§ **Task goal**: Replace "rodeo" with "festival" in the text about Lincoln between "Superseding district court" and "a street dance.", inclusive, and give that stretch in full.
-- Selected excerpt follows --
Lincoln Public Library was demolished and rebuilt thanks to a bond, grants, and in-kind services. It is 10,200+ square feet, features 108 computers, tablets, and laptops. The public library has two meetings rooms, a demonstration kitchen, genealogy section and free internet extending into the square. The library is a member of the Washington County Library System.

===Public safety===
The Lincoln Police Department is the primary law enforcement agency in the city. The department has five officers as of 2018.

Superseding district court jurisdiction is the 4th Judicial Circuit Court, which covers Washington and Madison counties. The 4th Circuit contains eight circuit judges, elected to six-year terms circuitwide.

==Culture==
Lincoln is home to the Arkansas Country Doctor Museum, which includes a collection of medical instruments and personal artifacts from the 1930s to 1980s.

===Annual cultural events===
The Lincoln Riding Club has hosted an annual rodeo since 1953. The three-day event begins with a parade and typically includes bull riding, calf roping, barrel racing, steer wrestling, a beauty pageant, and a street dance.
-- Selected excerpt concluded --
-- Supplied material follows --
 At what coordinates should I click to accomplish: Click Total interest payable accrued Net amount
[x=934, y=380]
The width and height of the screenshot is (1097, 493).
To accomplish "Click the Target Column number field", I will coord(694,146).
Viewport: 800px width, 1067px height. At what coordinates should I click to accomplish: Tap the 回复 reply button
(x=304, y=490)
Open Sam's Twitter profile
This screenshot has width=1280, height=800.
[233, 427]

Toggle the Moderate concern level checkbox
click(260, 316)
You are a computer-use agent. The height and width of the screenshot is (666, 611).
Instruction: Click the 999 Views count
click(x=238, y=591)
-- Supplied material concluded --
§ **Output of the exercise**:
Superseding district court jurisdiction is the 4th Judicial Circuit Court, which covers Washington and Madison counties. The 4th Circuit contains eight circuit judges, elected to six-year terms circuitwide.

==Culture==
Lincoln is home to the Arkansas Country Doctor Museum, which includes a collection of medical instruments and personal artifacts from the 1930s to 1980s.

===Annual cultural events===
The Lincoln Riding Club has hosted an annual festival since 1953. The three-day event begins with a parade and typically includes bull riding, calf roping, barrel racing, steer wrestling, a beauty pageant, and a street dance.